1. ## another question about factor theorem/polynomials

Question: please refer to the picture above.
I think there is something wrong about my working as my remainder's answer is different from the choices, but i don't see anywhere went wrong. ="=
Mind helping me to check whether is there anything wrong in my working?

NOTE: I don't really know how to use [ math ] [ /math]. So, if you see some small p or big p, they're the same.
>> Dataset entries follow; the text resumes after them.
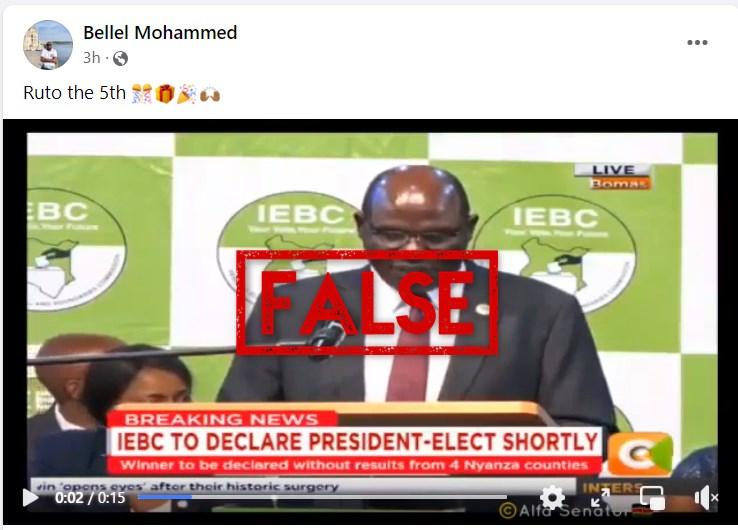Click the LIVE Bomas badge in the video
The height and width of the screenshot is (530, 738).
pos(614,176)
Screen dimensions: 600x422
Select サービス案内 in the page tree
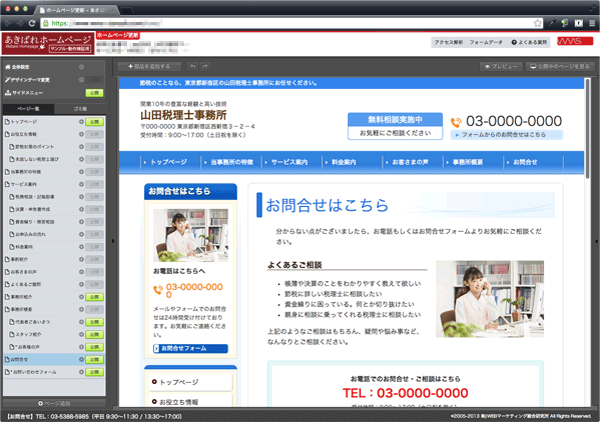pos(26,186)
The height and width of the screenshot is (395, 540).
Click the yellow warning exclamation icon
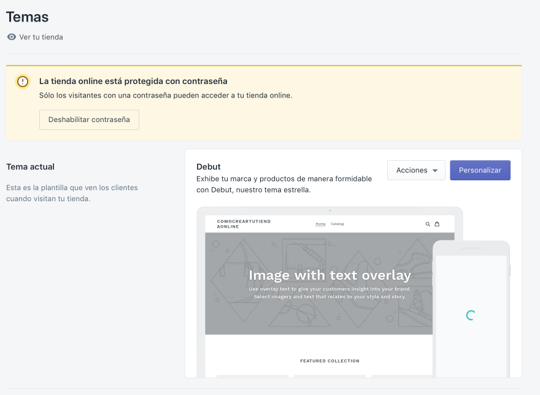pos(23,82)
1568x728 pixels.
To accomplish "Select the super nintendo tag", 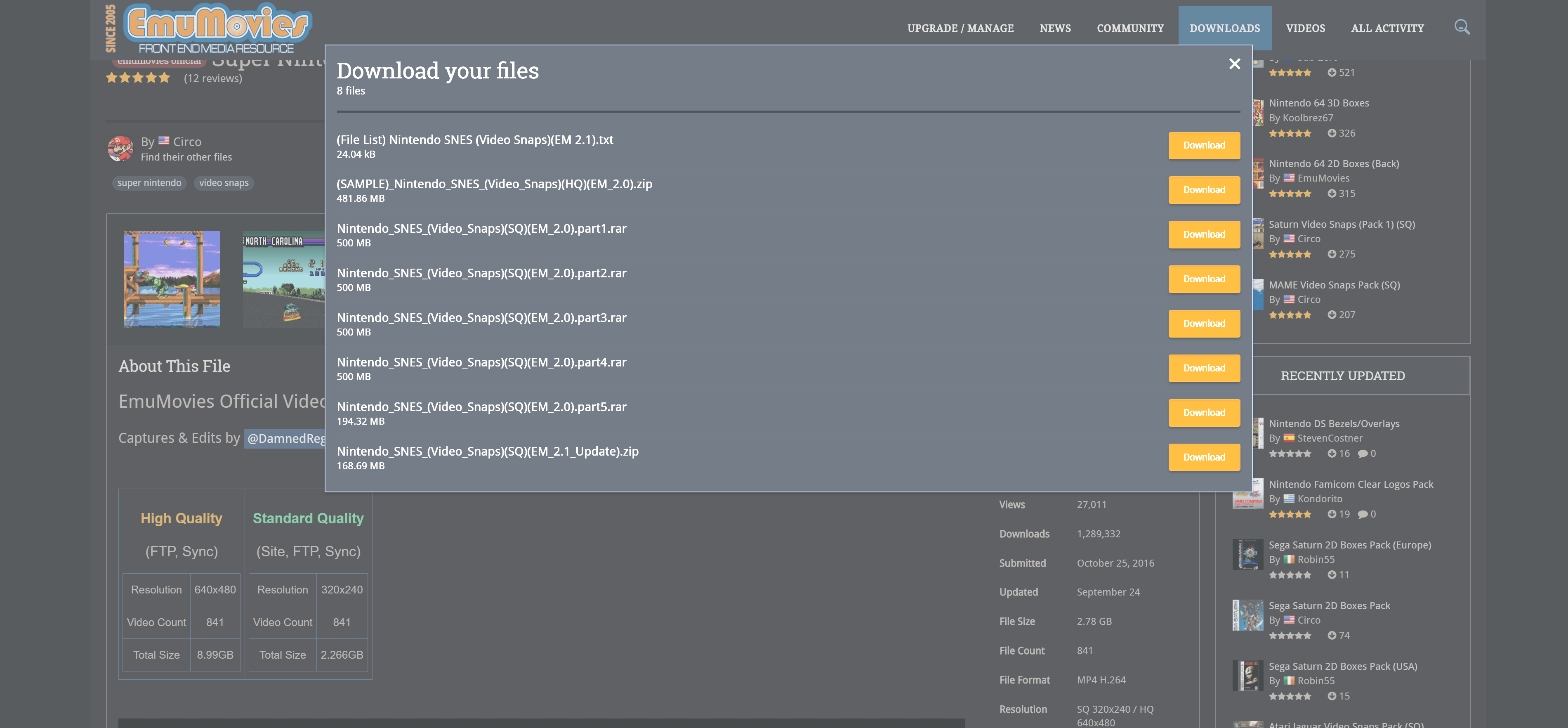I will (x=149, y=183).
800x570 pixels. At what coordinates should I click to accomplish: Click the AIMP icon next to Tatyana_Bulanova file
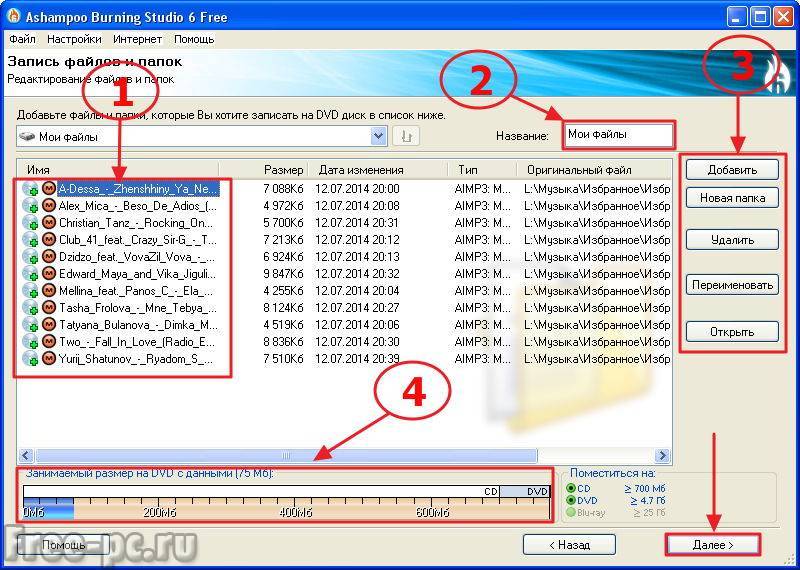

$\displaystyle (x-1)(x+3)(-x+p)$
=($\displaystyle x^2$+2x-3)(-x+p)
=$\displaystyle -x^3$$\displaystyle +x^2$$\displaystyle p$$\displaystyle -2x^2$$\displaystyle +2xp+3x-3p$

let x be -4,
$\displaystyle -(-4)^3$ $\displaystyle + (-4)^2$$\displaystyle p$$\displaystyle -2(-4)^2$$\displaystyle + 2(-4)p +3(-4) -3p=10$
64 + 16p -32 -8p-12-3p=10
5p=-10
p=-2

let x be 4 and substitute p=-2,
-64 -32 -16 -16 +12 +6 = -110
my remainder is -110, but according to the choices, the remainder should be -126.

2. Hello, wintersoltice!

The roots of a cubic equationj, $\displaystyle f(x) = 0$, are $\displaystyle 1,-3\text{ and }p.$
Given that $\displaystyle f(x)$ is such that the coefficient of $\displaystyle x^3$ is -1,
and that it has a remainder of 10 when divided by $\displaystyle (x+4)$, find:

(a) the value of $\displaystyle p.$

(b) the remainder when divided by $\displaystyle (x-4)$
The function is: .$\displaystyle f(x) \:=\:-(x-1)(x+3)(x-p)$

(a) "The remainder is 10 when divided by $\displaystyle (x+4)$": .$\displaystyle f(\text{-}4) = 10$

. . $\displaystyle f(\text{-}4) \:=\:-(\text{-}4-1)(\text{-}4+3)(\text{-}4-p) \:=\:10 \quad\Rightarrow\quad 5(p+4) \:=\:10 \quad\Rightarrow\quad \boxed{p \:=\:-2}$

(b) The function is: .$\displaystyle f(x) \:=\:-(x-1)(x+3)(x+2)$

"The remainder when $\displaystyle f(x)$ is divided by $\displaystyle (x-4)$": .we want $\displaystyle f(4)$

. . $\displaystyle f(4) \:=\:-(4-1)(4+3)(4+2) \:=\:\boxed{-126}$

Answer: .$\displaystyle (ii)$

3. Originally Posted by Soroban
Hello, wintersoltice!

The function is: .$\displaystyle f(x) \:=\:-(x-1)(x+3)(x-p)$

(a) "The remainder is 10 when divided by $\displaystyle (x+4)$": .$\displaystyle f(\text{-}4) = 10$

. . $\displaystyle f(\text{-}4) \:=\:-(\text{-}4-1)(\text{-}4+3)(\text{-}4-p) \:=\:10 \quad\Rightarrow\quad 5(p+4) \:=\:10 \quad\Rightarrow\quad \boxed{p \:=\:-2}$

(b) The function is: .$\displaystyle f(x) \:=\:-(x-1)(x+3)(x+2)$

"The remainder when $\displaystyle f(x)$ is divided by $\displaystyle (x-4)$": .we want $\displaystyle f(4)$

. . $\displaystyle f(4) \:=\:-(4-1)(4+3)(4+2) \:=\:\boxed{-126}$

Answer: .$\displaystyle (ii)$

o i see.
so, my p is correct.
but i still don't know where i went wrong in my working, making my remainder incorrect. =_=
oh well, anyway, thanks. =)

4. Originally Posted by wintersoltice
[snip]
let x be 4 and substitute p=-2,
-64 -32 -16 -16 +12 +6 = -110
my remainder is -110, but according to the choices, the remainder should be -126.
Careless arithmetic. It should be -64 - 32 - 32 - 16 + 12 + 6.